Ramsay is claiming that an automatic signature machine was used by his father-in-law to sign him up – without his knowledge – as personal guarantor for the £640,000-a-year annual rent on a pub.

He is asking a judge for a declaration that the personal guarantee for the York & Albany near Regent’s Park in London does not legally bind him.

Jonathan Seitler QC, appearing for Ramsay, told the court: “His signature was not lawfully authorised.”

Written submissions to the court on behalf of Ramsay describe how for a number of years he worked with his father-in-law, Christopher Hutcheson, who acted as his business manager in his group of companies.

Chancery judge Mr Justice Morgan was told that Ramsay’s “deep and extensive trust in Hutcheson was entirely misplaced”.

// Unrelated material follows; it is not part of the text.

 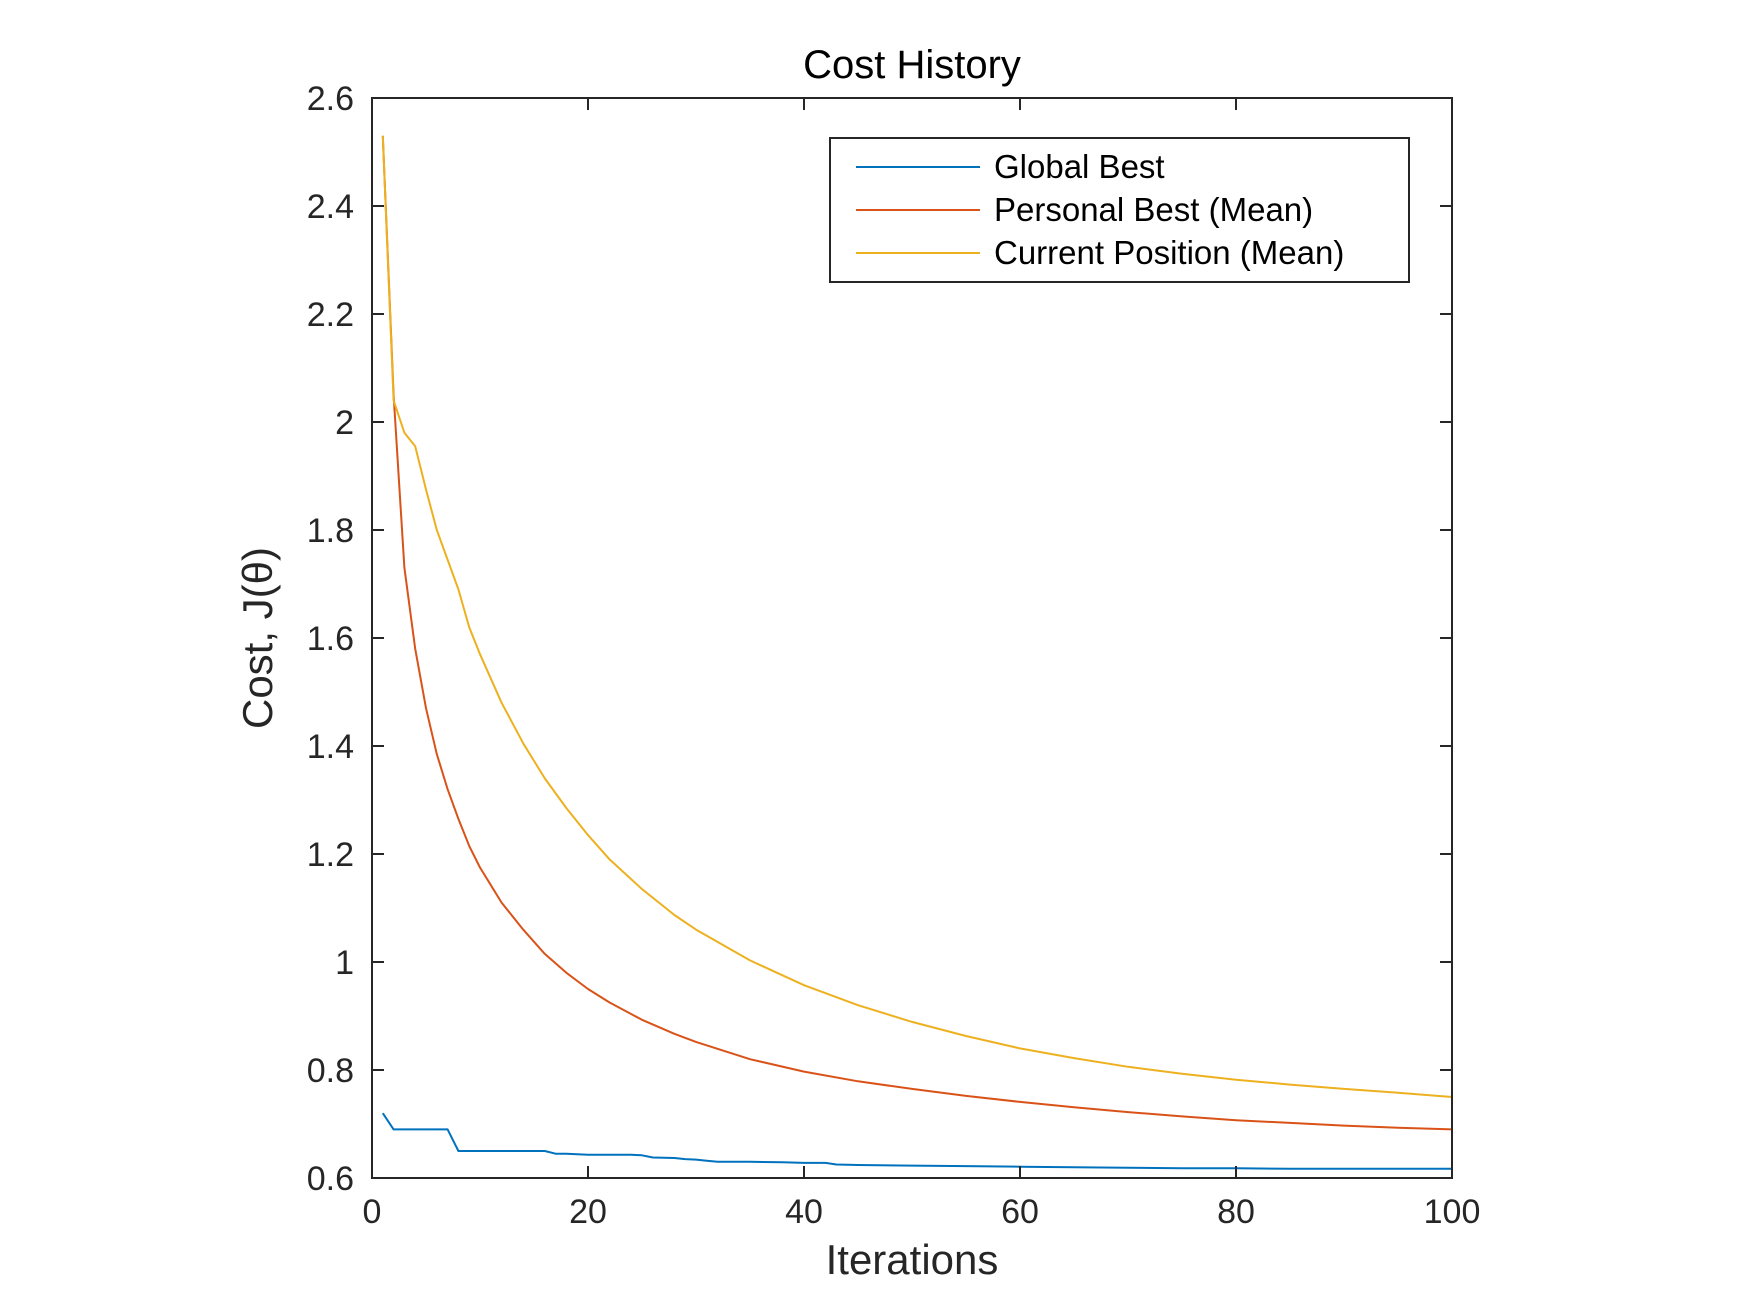 I want to click on y-tick-label: 2, so click(x=344, y=423).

The Ramsay document alleged: “Christopher Hutcheson defrauded (Ramsay) and the group of hundreds of thousands of pounds.”

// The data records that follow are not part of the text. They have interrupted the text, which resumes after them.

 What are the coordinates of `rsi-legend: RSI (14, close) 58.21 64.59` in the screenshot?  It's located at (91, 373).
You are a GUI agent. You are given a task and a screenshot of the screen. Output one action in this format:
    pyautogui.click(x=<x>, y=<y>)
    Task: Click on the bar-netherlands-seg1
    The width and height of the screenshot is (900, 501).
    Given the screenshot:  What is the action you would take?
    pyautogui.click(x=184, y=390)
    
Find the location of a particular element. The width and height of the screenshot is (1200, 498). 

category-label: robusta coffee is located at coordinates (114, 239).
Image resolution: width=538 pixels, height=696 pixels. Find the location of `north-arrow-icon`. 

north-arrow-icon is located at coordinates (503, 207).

In October 2010, Mr Hutcheson was “summarily dismissed from the group”.

As Ramsay was “piecing his business back together”, his solicitors discovered that his signature had appeared on a personal guarantee in the lease for the York & Albany.

Chancer judge Mr Justice Morgan was told that Ramsay “had never agreed to the personal guarantee and was completely unaware of it”.

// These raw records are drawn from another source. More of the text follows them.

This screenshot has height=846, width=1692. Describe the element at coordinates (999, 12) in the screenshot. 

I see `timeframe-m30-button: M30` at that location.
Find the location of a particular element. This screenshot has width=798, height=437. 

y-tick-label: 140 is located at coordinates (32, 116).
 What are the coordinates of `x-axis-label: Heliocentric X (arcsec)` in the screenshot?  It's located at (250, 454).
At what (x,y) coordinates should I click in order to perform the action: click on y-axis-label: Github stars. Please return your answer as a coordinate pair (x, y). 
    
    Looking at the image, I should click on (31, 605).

The judge was told a key issue in the case was whether Mr Hutcheson was authorised, while managing the Ramsay group businesses, to use a “ghost writer” machine which he had obtained and which was used to sign Ramsay’s name on the personal guarantee.

Film director Gary Love, who owns the York & Albany, has described Ramsay’s allegation as an “absurd” attempt to wriggle out of his rental commitments.

Mr Love is represented in court and opposing Ramsay’s application for a declaration that he is not bound by the guarantee.

The celebrity chef’s company signed a 25-year lease for the historic York & Albany in 2007.

Gordon Ramsay Holdings (GRH) won a bidding war to secure the 160-year-old building in the exclusive area of Regent’s Park, north London.

The Independent reported that this pushed the rent far higher than the market rate, and Ramsay has since turned the pub into an upmarket restaurant, bar and hotel.

Ramsay is submitting to the court during a six-day hearing at which he will give evidence that he had agreed to the use of the ghost writer, which electronically replicates a signature using a fountain pen or ballpoint.

But he had done so “for purposes of merchandising material only”.

However, Mr Hutcheson had “used the Ghost Writer far more widely than that, using it to sign various contracts in (Ramsay’s) name”.

Ramsay maintains Mr Hutcheson also used it to sign the York and Albany personal guarantee or loan, even though the chef had not authorised anyone to sign it on his behalf.

Giving evidence to the court, Mr Ramsay said that between six and nine months after Mr Hutcheson was “removed from the business” in 2010, “it was discovered then that the lease was signed by the ghost machine”.

He said it was discovered that “there were several documents that had been forged”.

Cross-examined by Romie Tager QC, for Mr Love, the chef said he could not remember exactly which documents.

He said he and his wife were then “going through a very difficult time”, telling the court that “there were several emails that were hacked so it is hard to categorise exactly when and what we discovered”.

He said his father-in-law “never had permission” to sign any deal “via a ghost machine”.